NZ housing market splits in two as regional gap widens

Southern centres gain ground while Auckland and Wellington values keep drifting lower

NZ housing market splits in two as regional gap widens

New Zealand's housing market fractured further along regional lines over the June quarter, according to the latest QV House Price Index.

Nationally, residential values slipped 0.4% over the three months to the end of June, undoing modest gains recorded in the previous two indexes and leaving the average home worth $906,443 — still 14.8% below its 2022 peak.

QV spokesperson Simon Petersen (pictured) said the headline figure disguises sharply different conditions on the ground.

"The national average only tells part of the story. Tauranga was the North Island's only green arrow this quarter, with Whangārei and New Plymouth the only other main centres to avoid average home value declines,” Petersen said.

By contrast, he noted, values rose almost everywhere south of Greymouth bar Dunedin.

Among the main centres, Christchurch (up 0.9%) again outpaced both Auckland (down 0.7%) and Wellington (down 1%), where conditions stayed subdued.

"There's now a clear regional divide between the country's strongest-performing property markets and those where home values are largely drifting sideways or slightly downward," Petersen said.

South Island strength contrasts with northern softness

Beyond the headline city figures, Petersen pointed to structural reasons behind the split.

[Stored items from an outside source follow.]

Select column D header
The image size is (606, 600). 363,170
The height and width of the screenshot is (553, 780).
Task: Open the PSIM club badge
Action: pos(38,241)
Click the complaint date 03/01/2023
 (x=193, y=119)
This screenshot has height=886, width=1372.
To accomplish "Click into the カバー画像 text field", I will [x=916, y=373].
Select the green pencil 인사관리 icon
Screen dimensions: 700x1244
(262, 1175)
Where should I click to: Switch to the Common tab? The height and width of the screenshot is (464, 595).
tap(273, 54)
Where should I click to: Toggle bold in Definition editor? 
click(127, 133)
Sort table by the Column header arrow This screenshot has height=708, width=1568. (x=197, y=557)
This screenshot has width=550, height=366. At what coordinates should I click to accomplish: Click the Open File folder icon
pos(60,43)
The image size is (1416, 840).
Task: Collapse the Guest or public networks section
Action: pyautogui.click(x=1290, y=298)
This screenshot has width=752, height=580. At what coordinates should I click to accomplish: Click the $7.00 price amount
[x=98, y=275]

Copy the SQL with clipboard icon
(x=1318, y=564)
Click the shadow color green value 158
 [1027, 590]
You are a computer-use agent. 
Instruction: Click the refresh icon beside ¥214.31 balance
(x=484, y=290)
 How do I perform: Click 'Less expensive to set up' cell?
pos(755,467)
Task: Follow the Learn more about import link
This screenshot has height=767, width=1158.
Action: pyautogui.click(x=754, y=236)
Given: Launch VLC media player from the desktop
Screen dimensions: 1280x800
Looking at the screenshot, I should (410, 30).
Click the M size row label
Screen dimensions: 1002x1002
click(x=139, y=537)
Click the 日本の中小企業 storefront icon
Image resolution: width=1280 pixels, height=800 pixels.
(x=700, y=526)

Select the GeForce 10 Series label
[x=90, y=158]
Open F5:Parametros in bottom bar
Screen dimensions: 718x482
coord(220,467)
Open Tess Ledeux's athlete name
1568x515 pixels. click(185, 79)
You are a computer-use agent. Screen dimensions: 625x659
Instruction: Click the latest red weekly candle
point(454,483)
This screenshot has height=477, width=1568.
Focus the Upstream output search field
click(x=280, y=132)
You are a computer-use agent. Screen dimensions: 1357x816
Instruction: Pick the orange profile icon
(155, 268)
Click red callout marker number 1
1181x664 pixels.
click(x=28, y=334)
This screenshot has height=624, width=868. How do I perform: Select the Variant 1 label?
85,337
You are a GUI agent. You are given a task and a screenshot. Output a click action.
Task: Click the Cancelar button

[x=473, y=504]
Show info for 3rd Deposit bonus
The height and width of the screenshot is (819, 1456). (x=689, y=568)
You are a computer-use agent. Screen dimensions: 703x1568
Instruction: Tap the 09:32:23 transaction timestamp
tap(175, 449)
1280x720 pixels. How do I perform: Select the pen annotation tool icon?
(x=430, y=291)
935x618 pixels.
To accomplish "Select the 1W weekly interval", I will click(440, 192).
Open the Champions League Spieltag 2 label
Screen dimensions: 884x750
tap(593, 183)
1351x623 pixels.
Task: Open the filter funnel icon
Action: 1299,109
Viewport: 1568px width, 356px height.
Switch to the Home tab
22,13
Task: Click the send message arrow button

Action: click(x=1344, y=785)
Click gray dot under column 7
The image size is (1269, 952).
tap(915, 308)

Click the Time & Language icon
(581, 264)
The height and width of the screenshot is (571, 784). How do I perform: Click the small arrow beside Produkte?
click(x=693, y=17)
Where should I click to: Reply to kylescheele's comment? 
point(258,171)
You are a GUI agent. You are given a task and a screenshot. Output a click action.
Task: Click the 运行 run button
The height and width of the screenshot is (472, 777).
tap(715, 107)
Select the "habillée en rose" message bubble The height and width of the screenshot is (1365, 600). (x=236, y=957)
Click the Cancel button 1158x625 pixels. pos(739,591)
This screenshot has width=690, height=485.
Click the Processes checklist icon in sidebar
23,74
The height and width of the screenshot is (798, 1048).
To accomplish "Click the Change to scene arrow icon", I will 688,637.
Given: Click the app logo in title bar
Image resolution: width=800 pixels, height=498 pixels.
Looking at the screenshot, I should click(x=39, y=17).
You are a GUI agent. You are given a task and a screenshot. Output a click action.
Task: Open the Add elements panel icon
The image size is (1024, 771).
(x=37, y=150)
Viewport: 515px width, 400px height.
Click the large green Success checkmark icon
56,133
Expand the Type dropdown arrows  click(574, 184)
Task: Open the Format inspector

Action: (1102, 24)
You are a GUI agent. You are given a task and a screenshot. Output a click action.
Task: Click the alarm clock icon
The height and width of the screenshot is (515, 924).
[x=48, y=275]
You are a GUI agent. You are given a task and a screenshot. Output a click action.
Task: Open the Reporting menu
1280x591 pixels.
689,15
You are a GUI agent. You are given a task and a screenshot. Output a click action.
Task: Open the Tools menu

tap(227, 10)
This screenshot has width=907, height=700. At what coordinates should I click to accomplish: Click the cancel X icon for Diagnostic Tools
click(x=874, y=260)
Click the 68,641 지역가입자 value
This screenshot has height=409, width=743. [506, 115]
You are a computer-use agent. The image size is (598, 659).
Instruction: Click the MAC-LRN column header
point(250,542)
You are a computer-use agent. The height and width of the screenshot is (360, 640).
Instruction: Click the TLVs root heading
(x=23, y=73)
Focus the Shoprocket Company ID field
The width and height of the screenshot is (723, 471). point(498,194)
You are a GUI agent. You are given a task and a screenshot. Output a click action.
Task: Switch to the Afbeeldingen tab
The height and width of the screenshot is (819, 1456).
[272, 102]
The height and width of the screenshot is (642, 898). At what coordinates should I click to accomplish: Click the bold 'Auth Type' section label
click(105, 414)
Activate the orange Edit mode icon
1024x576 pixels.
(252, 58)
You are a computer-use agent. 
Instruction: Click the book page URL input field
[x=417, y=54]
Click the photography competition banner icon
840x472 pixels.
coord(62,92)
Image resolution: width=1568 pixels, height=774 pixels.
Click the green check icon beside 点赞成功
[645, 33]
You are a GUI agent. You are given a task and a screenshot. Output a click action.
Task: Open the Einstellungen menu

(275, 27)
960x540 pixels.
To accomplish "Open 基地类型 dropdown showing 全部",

Resilient local economies, comparatively affordable pricing, and steadier supply-demand balance continue to support Canterbury and Southland, while elsewhere an oversupply of listings paired with softer economic sentiment is keeping downward pressure on prices.

Buyer confidence has also been dented by broader political and economic uncertainty and ongoing cost-of-living strain. Even so, Petersen said first-home buyers remained active across most regions, taking advantage of elevated stock levels while showing no urgency to settle for less than what they want.

Rate decisions and election add to uncertainty ahead

Petersen flagged that the back half of 2026 carries a heavy run of economic and political milestones likely to shape buyer sentiment, starting with the OCR review.

"Whether today's OCR announcement affects buyer behaviour in the short term remains to be seen, but it will certainly become an important part of the wider economic backdrop as we move through the second half of the year," he said.

That uncertainty was resolved within hours of the report's release, with the Reserve Bank lifting the OCR 25 basis points to 2.50% — its first hike in three years. Short-term mortgage rates have already risen since May, even as longer-term rates ease. Economists expect the tightening cycle to continue, with the OCR seen reaching 2.75–3% by year end.